Also, the Zipes’ article is not a position paper by the American Heart Association.
I have sent this as the TASER statement in reply to this matter:
“The article is clearly self-serving as Dr. Zipes’ primary interest in this area is being a plaintiff’s expert witness who has been paid $1,200 per hour – more than $500,000 total to testify against police and TASER.”

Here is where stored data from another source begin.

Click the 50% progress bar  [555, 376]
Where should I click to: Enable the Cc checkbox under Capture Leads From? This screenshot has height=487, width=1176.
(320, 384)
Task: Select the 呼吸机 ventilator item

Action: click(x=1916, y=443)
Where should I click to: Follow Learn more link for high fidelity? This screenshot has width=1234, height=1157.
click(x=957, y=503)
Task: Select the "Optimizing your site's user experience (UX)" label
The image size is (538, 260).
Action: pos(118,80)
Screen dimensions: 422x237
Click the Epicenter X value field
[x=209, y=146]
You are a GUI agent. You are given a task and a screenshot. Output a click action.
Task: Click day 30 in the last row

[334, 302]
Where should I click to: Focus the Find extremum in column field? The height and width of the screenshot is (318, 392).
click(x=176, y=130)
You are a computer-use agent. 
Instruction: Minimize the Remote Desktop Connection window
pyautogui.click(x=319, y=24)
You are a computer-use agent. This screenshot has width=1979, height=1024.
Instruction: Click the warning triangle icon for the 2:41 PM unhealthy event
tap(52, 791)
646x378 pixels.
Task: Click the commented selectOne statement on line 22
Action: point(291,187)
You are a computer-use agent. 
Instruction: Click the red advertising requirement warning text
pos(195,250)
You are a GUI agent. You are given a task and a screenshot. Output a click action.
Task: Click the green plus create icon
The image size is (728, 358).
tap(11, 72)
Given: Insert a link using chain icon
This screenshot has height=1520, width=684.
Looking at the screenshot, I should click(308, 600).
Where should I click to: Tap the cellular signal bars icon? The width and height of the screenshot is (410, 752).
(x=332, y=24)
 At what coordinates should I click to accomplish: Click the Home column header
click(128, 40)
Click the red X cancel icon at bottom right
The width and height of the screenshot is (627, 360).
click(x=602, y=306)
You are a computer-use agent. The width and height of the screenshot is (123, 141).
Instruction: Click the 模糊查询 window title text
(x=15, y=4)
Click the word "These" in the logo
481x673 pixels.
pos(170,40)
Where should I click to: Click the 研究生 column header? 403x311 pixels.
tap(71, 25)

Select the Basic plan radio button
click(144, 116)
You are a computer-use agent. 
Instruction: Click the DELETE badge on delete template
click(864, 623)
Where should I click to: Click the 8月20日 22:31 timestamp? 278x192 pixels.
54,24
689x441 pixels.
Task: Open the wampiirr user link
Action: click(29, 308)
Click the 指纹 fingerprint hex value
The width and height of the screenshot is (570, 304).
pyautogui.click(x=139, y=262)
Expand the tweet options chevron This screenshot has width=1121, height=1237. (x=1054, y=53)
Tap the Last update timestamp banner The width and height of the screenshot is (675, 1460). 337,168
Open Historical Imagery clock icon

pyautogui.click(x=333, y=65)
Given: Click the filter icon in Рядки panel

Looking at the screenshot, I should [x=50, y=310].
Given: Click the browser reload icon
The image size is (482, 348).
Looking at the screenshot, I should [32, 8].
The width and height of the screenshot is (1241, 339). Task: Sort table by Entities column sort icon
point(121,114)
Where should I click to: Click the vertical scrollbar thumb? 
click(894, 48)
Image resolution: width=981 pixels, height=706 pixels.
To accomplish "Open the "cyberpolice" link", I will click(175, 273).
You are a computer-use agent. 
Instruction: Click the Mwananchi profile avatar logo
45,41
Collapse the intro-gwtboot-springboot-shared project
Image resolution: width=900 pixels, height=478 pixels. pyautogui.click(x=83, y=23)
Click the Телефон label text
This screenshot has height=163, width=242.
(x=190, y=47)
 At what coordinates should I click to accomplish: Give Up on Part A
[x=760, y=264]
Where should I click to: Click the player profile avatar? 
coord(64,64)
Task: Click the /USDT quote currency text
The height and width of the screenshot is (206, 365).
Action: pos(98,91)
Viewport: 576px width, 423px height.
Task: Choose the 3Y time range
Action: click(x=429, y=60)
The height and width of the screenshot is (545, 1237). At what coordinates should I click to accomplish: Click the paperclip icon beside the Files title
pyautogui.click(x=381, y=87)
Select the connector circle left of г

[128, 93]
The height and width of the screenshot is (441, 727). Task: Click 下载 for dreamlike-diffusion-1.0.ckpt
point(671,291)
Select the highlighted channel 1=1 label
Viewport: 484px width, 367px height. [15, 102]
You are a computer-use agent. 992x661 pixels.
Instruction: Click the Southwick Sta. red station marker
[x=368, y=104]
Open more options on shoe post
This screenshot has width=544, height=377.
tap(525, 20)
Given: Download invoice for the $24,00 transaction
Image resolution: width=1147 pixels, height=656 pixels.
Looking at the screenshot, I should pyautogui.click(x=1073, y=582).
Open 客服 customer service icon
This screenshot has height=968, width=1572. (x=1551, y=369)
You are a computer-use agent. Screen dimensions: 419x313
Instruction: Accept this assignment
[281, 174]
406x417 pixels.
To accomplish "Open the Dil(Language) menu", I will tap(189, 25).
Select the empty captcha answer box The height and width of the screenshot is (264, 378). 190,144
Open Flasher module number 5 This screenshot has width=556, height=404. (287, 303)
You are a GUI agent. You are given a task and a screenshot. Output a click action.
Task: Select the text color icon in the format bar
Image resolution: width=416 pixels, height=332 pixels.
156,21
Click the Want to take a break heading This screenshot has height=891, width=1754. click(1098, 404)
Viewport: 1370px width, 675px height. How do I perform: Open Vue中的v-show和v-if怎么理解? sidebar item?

“One example of Dr Zipes’ bias is his omission of important facts that contradict his agenda. For example in his case #4, video clearly showed that the officer missed the subject. Scanning electron microscopy of the probes also confirmed that no current was delivered through the wires to the subject. There are key facts that contradict the role of the TASER device in all of these cited cases, and Dr. Zipes has conveniently omitted all facts that contradict his opinion, but this case most clearly demonstrates his lack of objectivity and scientific rigor.”
“There have been 3 million uses of TASER device uses worldwide with this case series reporting 8 of concern. This article does not support a cause-effect association and fails to accurately evaluate the risks versus the benefits of the thousands of lives saved by police with TASER devices.”
“Clearly Dr. Zipes has a strong financial bias based on his career as an expert witness, which might help explain why he disagrees with the findings of independent medical examiners with no pecuniary interest in these cases as well as the U.S. Department of Justice’s independent study that concluded:
• “There is currently no medical evidence that CEDs pose a significant risk for induced cardiac dysrhythmia in humans when deployed reasonably.”
• “The risks of cardiac arrhythmias or death remain low and make CEDs more favorable than other weapons.”
Source: http://www.nij.gov/topics/technology/less-lethal/incustody-deaths.htm
BACKGROUND:
The American Medical Association issued a White (Position) Paper on TASER safety in June 2009 that states:
• “Most studies undertaken by law enforcement agencies (and others) indicate that deploying CEDs relative to other use-of-force options, such as pepper spray, physical force, police dogs, and batons, reduces injuries to officers and suspects and reduces the use of lethal force.”
• “Furthermore, no evidence of dysrhythmia or myocardial ischemia is apparent, even when the barbs are positioned on the thorax and cardiac apex.”
Steve Tuttle
TASER Int’l VP of Commmunications
May 21st, 2012 at 5:30 pm (#)
Mr. Tuttle has questioned my integrity repeatedly in his responses to the press, to which I have responded, “If you cannot attack the science, attack the scientist.” If I were motivated by financial gain, why would I publish a paper that will educate users of TASERs, save lives, and REDUCE the number of cases requiring litigation and, hopefully, put me out of the TASER-testifying business? That doesn’t make a lot of business sense, even to a cardiologist.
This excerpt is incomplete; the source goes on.